Le Khan Tengri. À 6 995 m d'altitude, le Kahn Tengri, à la frontière du Kazakhstan et du Kirghizistan, est le troisième sommet le plus élevé du Kirghizistan et le second de la chaîne des Tian-Shan. Son ascension prend une vingtaine de jours après un séjour d'acclimatation dans la vallée de la rivière Inylchek, à 2 500 m d'altitude. La route classique permet de traverser la partie sud du glacier Inylchek. Une autre solution consiste à grimper l'arête nord du mont Chapaev jusqu'à 6 120 m puis à entreprendre la face ouest du Khan Tengri jusqu'à son sommet. Son élégante forme pyramidale lui a valu la réputation d'être l'un des plus beaux pics de 7 000 m. La première ascension du sommet par le côté kirghiz fut réalisée en 1931 par l'Ukrainien Mikhail Pogrebetsky alors que la face nord, côté kazakh, ne sera conquise qu'en 1964.

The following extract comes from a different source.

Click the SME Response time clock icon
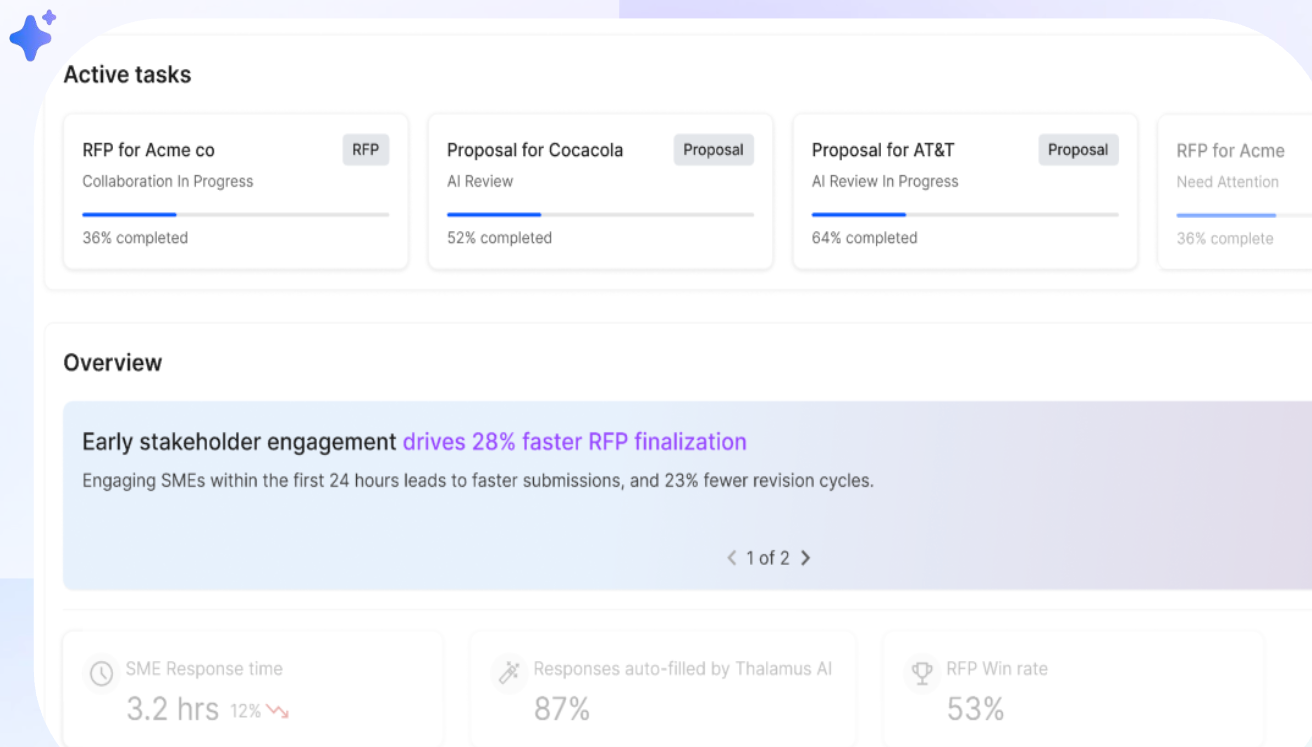Image resolution: width=1312 pixels, height=747 pixels. pyautogui.click(x=101, y=673)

Le prix " Léopard des Neiges ". Il récompense tous les alpinistes ayant gravi les cinq sommets de 7 000 m de l'ex-Union soviétique. Ces cinq sommets sont les pics Ismael Samani et Korzhenevski au Tadjikistan, le pic Lénine, le Khan Tengri et le pic Pobedy au Kirghizistan. Le pic Pobedy est considéré comme le plus difficile et le plus dangereux de tous.

Alpinisme au Kirghizistan

Les Tian-Shan centraux sont surnommées l'Arctique kirghiz ; le climat y est extrêmement continental et sec. Les étés sont courts, la température moyenne est de 7 °C. Le noeud de montagnes formé par la rencontre des chaînes de Kokshal-Tau, Meridionalni, Saridjaski, Tengri-Tag, Inichelski et Kaïndi est appelé Mustag, qui veut dire la " montagne de glace ". Les deux plus hauts pics du Tian-Shan central sont le Pobedy (7 439 m) est le Khan Tengri (6 995 m).

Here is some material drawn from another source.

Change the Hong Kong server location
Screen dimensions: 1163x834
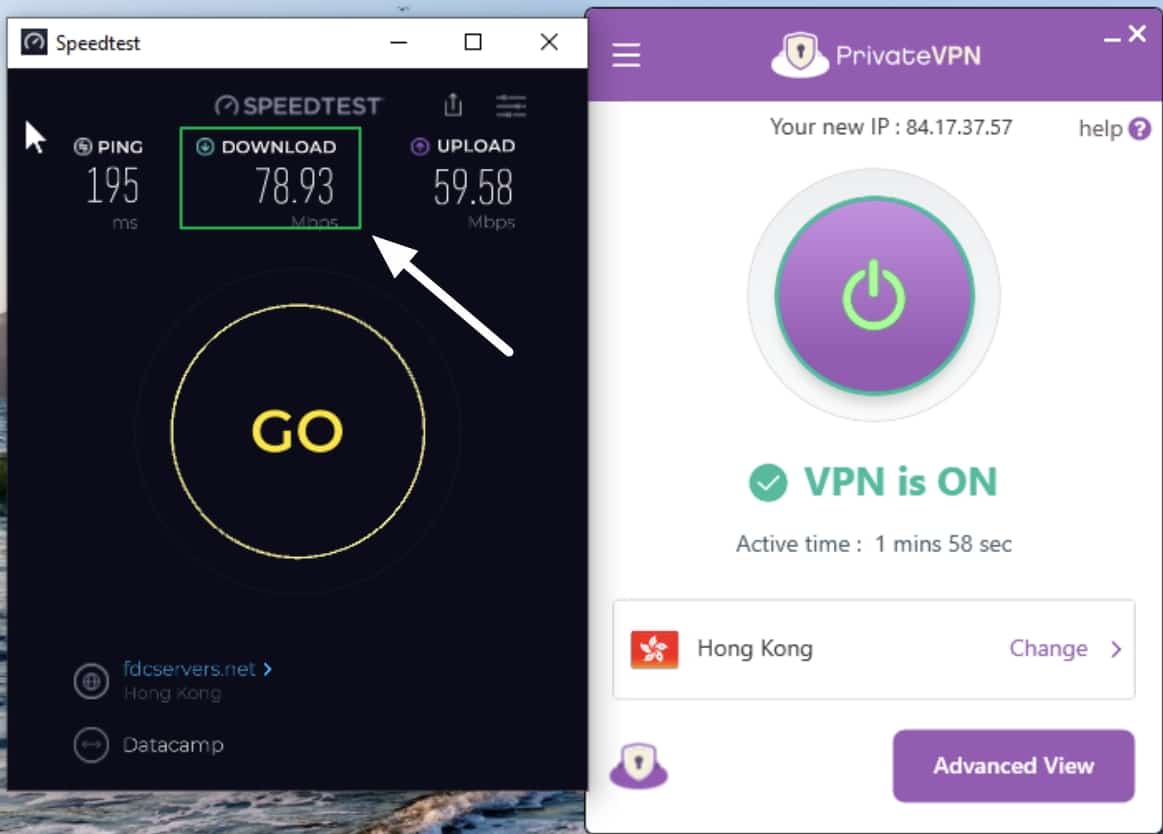[x=1048, y=649]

Le glacier Inilchek. Il est long de 62 km. Le lac Merzbacher, long de 6 km, est à 3 300 m d'altitude. De nombreux pics entre 4 000 et 6 000 m sont vierges de toute ascension.

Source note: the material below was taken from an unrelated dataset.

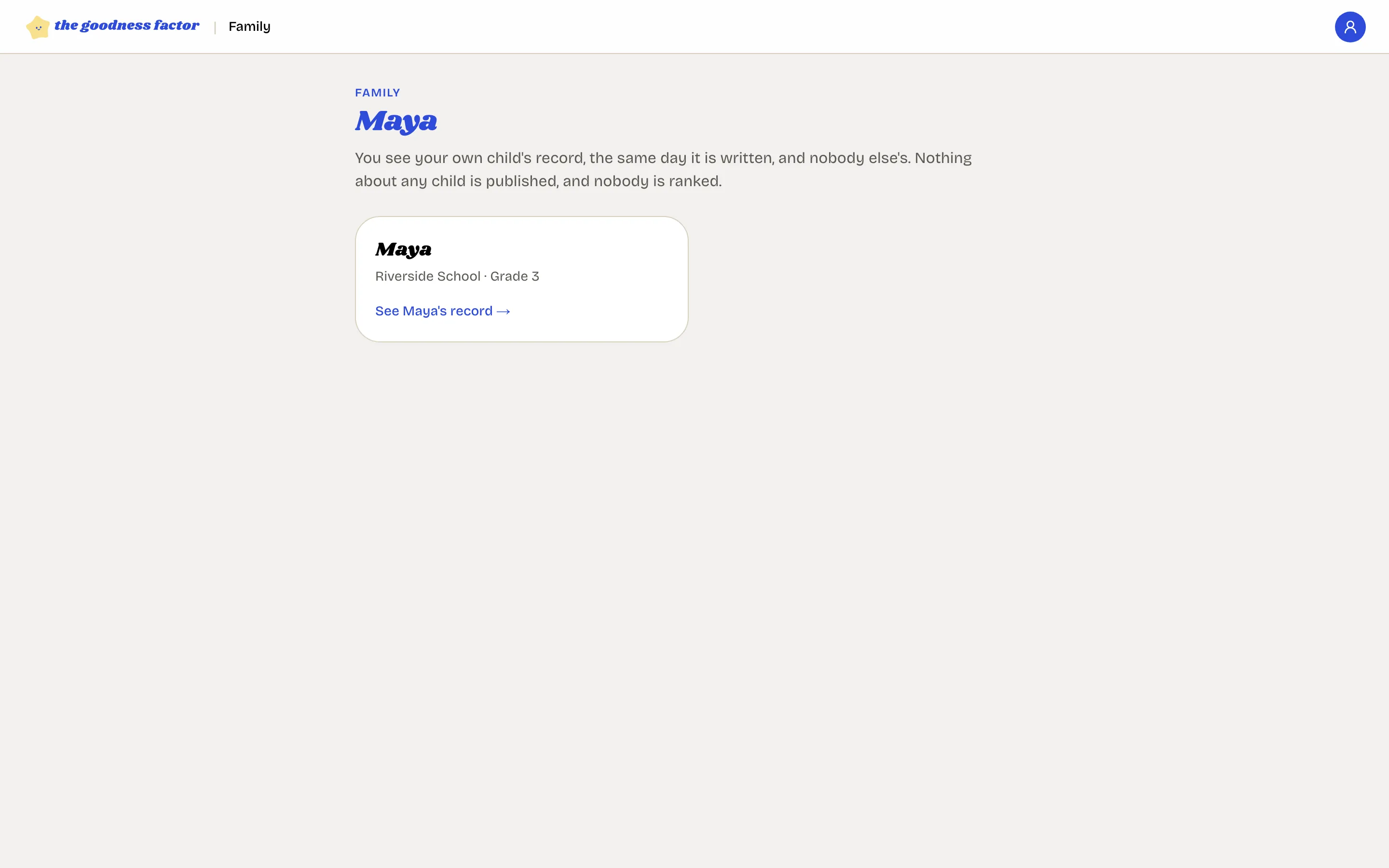Select the Family item in the header
This screenshot has height=868, width=1389.
pyautogui.click(x=249, y=27)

Ascension du Khan Tengri (6 995 m). Une ascension du Khan Tengri prend environ 20 jours. Les organisateurs proposent en général une journée d'acclimatation dans la gorge de la rivière Inilchek, à 2 500 m d'altitude, puis une dépose en hélicoptère à la base Zviozdochka à 4 100 m. La route classique traverse le sud du glacier Inilchek, puis commence l'ascension du glacier Semenovski (5 900 m) entre les pics Chapaïev et Khan Tengri.

Ascension du pic Pobedy (7 439 m). Elle prend environ 24 jours. La meilleure saison pour la faire va du 25 juillet au 25 août. De nombreux glaciers, des vents très forts, des tempêtes de neige même quand la météo est bonne font que l'ascension du Pobieda est réservée aux alpinistes confirmés, et sa voie nord qui passe par le glacier Zviozdochka est reconnue comme une des plus difficiles des " sept mille " de la planète. Les voies classiques passent au centre de la voie nord et à l'ouest par le col Diki (le col " sauvage ").